Saturday, February 28, 2015

Where Are the Robots?

Image courtesy of blickpixel at pixabay.com
Let us enter the world of the anthropophobic.  Anthropophobia is the pathological fear of people or human company. We have all suffered moments of this and I will from this point on lovingly refer to the condition as people-phobic and its sufferers as people-phobes.  Again, I do this lovingly and without judgment.  I simply fear that if I continue to write anthropophobic, this blog will be a drag to read and my point will be lost.  Not to mention I cannot type the word very quickly and my spell-check doesn’t even recognize the silly word.  Silly ‘Word’.

Where was I?  Oh yes, people-phobes.  People-phobes cheered at the advent of the Self-Checkout, the pizza ordering app, the sign-waving-mannequin, movie and television streaming, and sweet sweet online shopping… for the most part.  I say ‘for the most part’ because there remains a downside to all this bliss.  The beloved people-phobes’ pizza and smiley packages are still delivered by dreaded humans.  

More frightening still is the latte dilemma.  Not the ‘oh geez this costs what?!’ dilemma, but the having to activate my legs, bike, and/or car to navigate to the coffee shop, shack, or cart because I lack the skills or equipment to make a latte in the comfort and safety of my own home dilemma.  Forgive me.  Sometimes I over-identify…

In 1964 Isaac Asimov wrote an essay for The New York Times about what the world may be like in 2014 with all of the shiny new technology that would be accessible to the masses.  “Mankind will have become largely a race of machine tenders” he said.  In the actual year 2014, Oxford researchers agreed with Asimov, saying “Soon, all that will be left for human beings will be non-routine, creative work.”  I call bull hockey!  WHERE ARE THE ROBOTS?!

Image courtesy of Flickr gif 'mi robot' by trinity ass.

The highway billboards here in Portland are telling me that I can now order and pay for my Starbucks latte from my smartphone.  People-phobes rejoice!  Add to that Taco Bell, Chili’s, Panera Bread, and Mickey D’s have or soon will have similar apps to effectively reduce human to human contact.  I say that’s not good enough!!  People-phobes deserve better.  Let’s kick it up a notch.  A Roomba instead of a maid is nice, but it’s no Rosie.  Where is the drone mail delivery service?  Why can’t my pizza come in a self-driving KITT-like car that will accept payment from my R2 unit and when I’m done, Jinx can deposit the box in the recycling bin that will be emptied weekly by Conky 2000 and his crew?  Today’s secret word is "obsolete". 


One final note: Cyborgs and Androids need not apply.  I don’t think Dot Matrix would make for good tech support and Terminators are pretty iffy.  When my waffle maker suddenly develops a case of ‘the feels’ and I have to deactivate it, I don’t want it to do anything creepy like wink at me.  Three monotone cheers for people who don’t need people!




I own no rights to any of the robots or the franchises mentioned, their merchandise, or anyone or thing that has to do with them.  The text written here is my own original thought, work, and opinion, shared with love.

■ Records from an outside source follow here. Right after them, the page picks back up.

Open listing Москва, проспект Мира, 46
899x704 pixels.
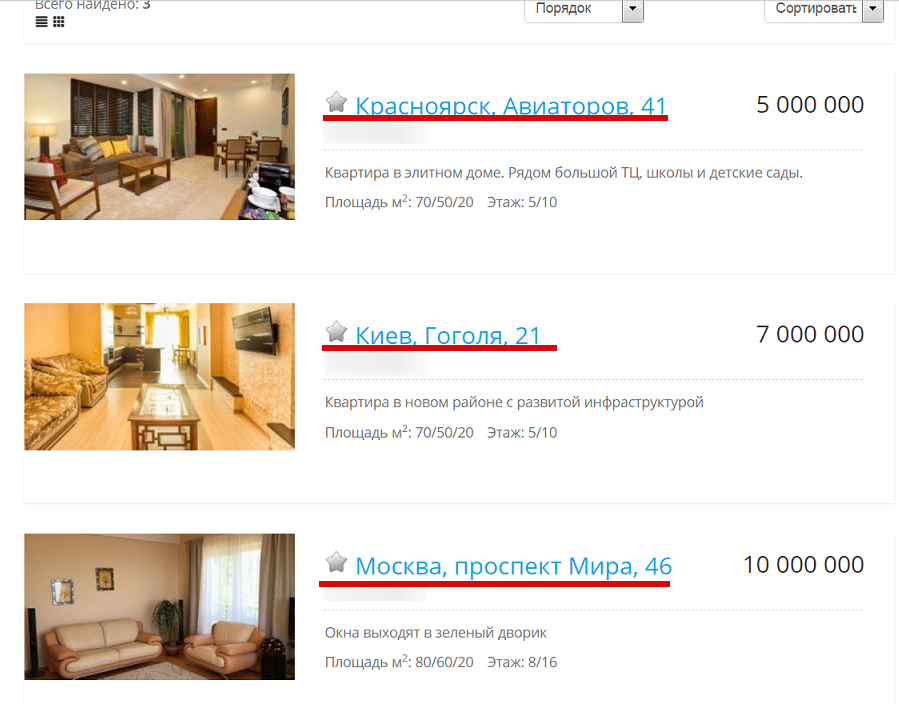(x=513, y=566)
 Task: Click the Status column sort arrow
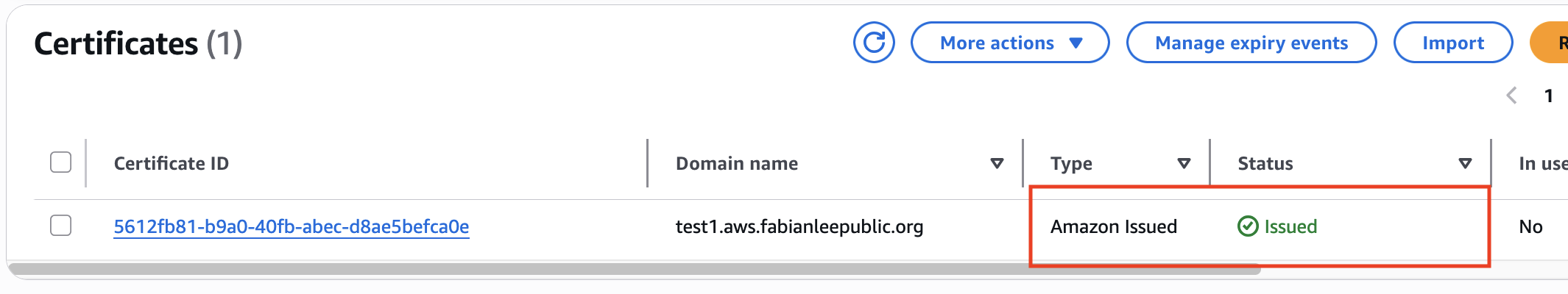click(x=1465, y=163)
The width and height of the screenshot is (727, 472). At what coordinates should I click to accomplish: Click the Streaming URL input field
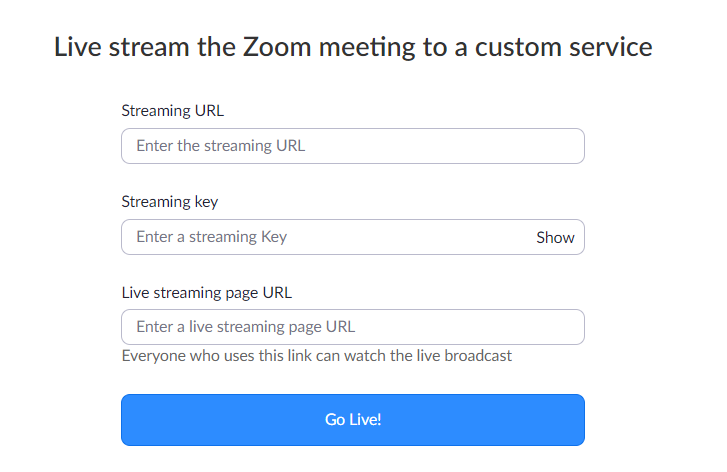point(352,146)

Photos in this post belong to their original owners (not me). No copyright infringement intended.  I only offer my humble rambling opinion.  Thank you.

Monday, February 23, 2015

Is popcorn better than an Oscar?

Oscar night, 2015:  I haven't seen the movies, am not much for couture, and like so many of us, I'm savvy enough to find the right highlights before heading to the proverbial water cooler.  So why bother to watch?  Simple. Popcorn.  Oscars celebrate cinema and cinema, to me, means popcorn.  I personally would rather have popcorn than an Academy Award.  


"Popcornmaker" by en:User:ElinorD - Uploaded to en: January 24 2007. Licensed under Public Domain via Wikimedia Commons 

Popcorn is the chameleon of snack foods.  Traditional popcorn is my favorite flavor.  But Oscar night requires extra butter.  In fact you can add just about any flavor to popcorn.  Butter, pepper, Thai spices (seriously I had some at a restaurant and it was legit!), caramel, you name it, you add it, you get more awesome.  To my knowledge, Oscars aren't tasty.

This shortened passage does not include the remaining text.